Le Parti démocratique gabonais (PDG), anciennement au pouvoir, a effectué sa rentrée politique le samedi 12 octobre, au Palais des Sports de Libreville. À cette occasion, le PDG a clairement exprimé son soutien au « OUI » du référendum constitutionnel prévu pour 2024, tout en étant marqué par l’omniprésence des images de son fondateur, Omar Bongo Ondimba. En revanche, les photos de l’ex-président Ali Bongo, renversé lors du coup d’État du 30 août 2023, étaient totalement absentes, un signe d’un tournant stratégique.
Même si le gymnase n’était pas aussi rempli qu’aux heures de gloire du parti, le bureau politique a mobilisé une partie de ses membres pour réaffirmer son influence.
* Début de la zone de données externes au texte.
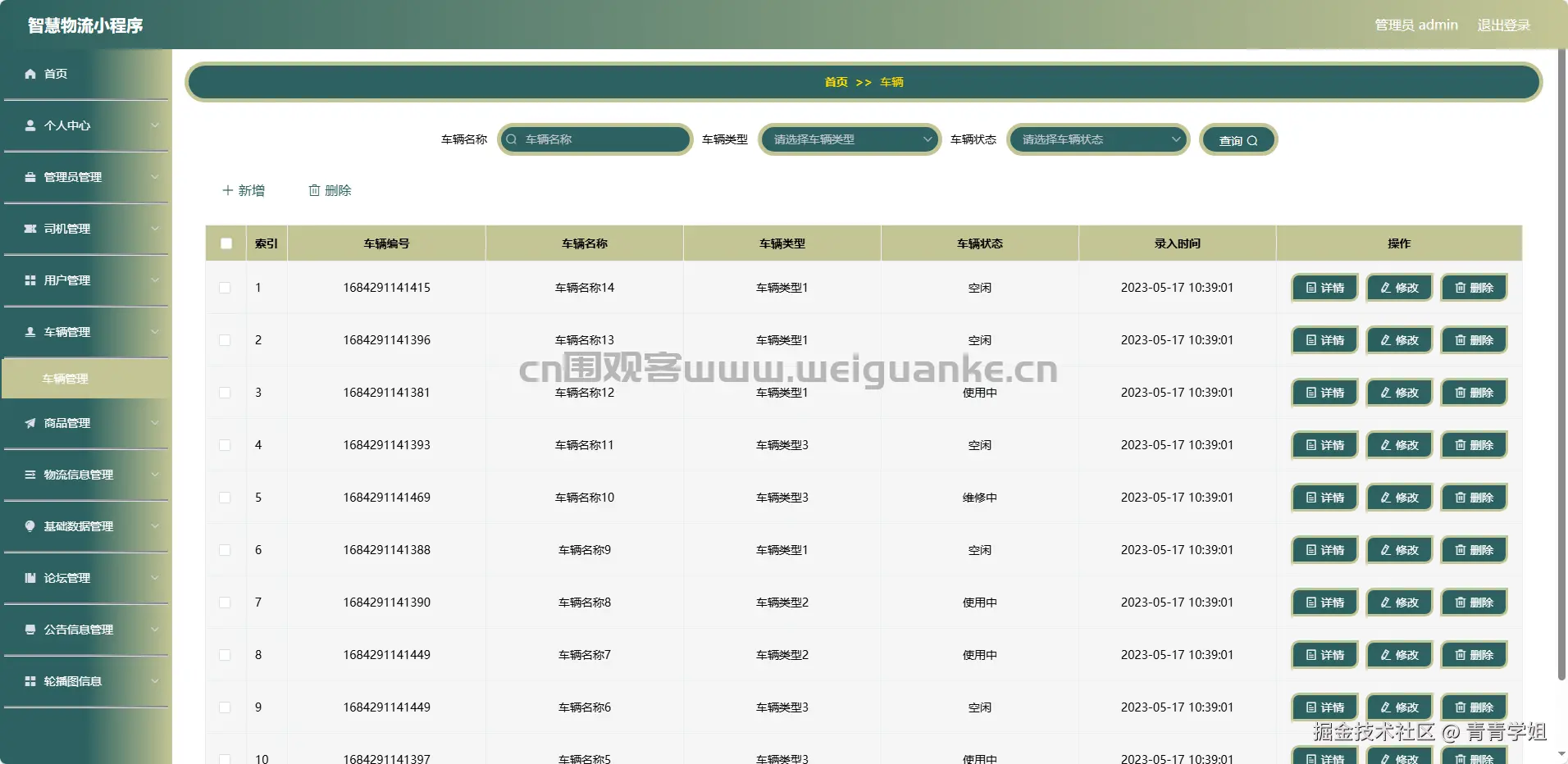Open 司机管理 via its steering icon
Image resolution: width=1568 pixels, height=764 pixels.
30,229
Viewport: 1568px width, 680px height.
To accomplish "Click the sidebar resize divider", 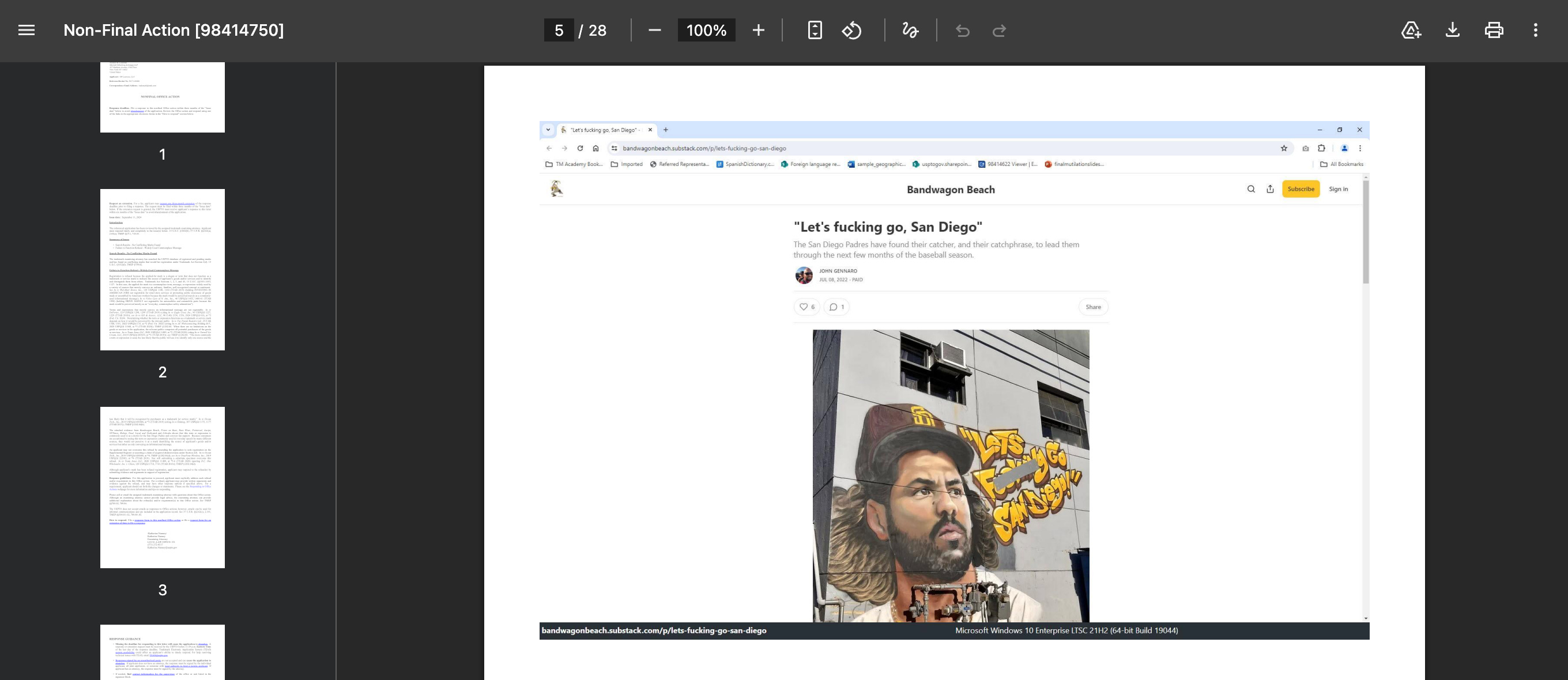I will point(336,371).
Dans une atmosphère plutôt clairsemée, l’absence des photos d’Ali Bongo a été remarquée. Certains militants, restés fidèles à l’ancien président, espéraient une apparition surprise de celui qui a récemment annoncé son retrait de la vie publique. Toutefois, Omar Bongo, père fondateur du PDG, restait omniprésent dans la salle, affiché sur de nombreuses photos.
Cette mise en avant d’Omar Bongo semble être un geste calculé pour capter l’attention des nouvelles autorités militaires. Le président de la Transition, Brice Clotaire Oligui Nguema, entretenait en effet une relation particulière avec Omar Bongo, ayant été son aide de camp durant plusieurs années. Le soutien à cette figure historique permet donc au PDG de s’adapter à la situation politique actuelle, tout en cherchant à maintenir une place centrale sur l’échiquier national.
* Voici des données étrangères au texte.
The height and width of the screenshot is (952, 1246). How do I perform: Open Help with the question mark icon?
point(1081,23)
Lors de cette réunion, plusieurs personnalités influentes, dont des ministres en poste et le président de l’Assemblée nationale, ont réitéré leur appui au régime militaire et encouragé les militants du PDG à voter « Oui » au référendum. Le premier vice-président intérimaire du PDG, Paul Biyoghe Mba, a souligné que le parti se voyait comme « un phénix qui renaît de ses cendres » et que ce soutien aux militaires s’explique par l’absence de répression à leur égard.
La journée s’est terminée sur une note d’optimisme pour les militants, qui, après avoir traversé une période d’incertitude, se sentent regonflés. Un d’entre eux a même déclaré : « Maintenant, nous allons montrer à la population qu’il faut voter ‘oui’ en rang serré lors du référendum ! ».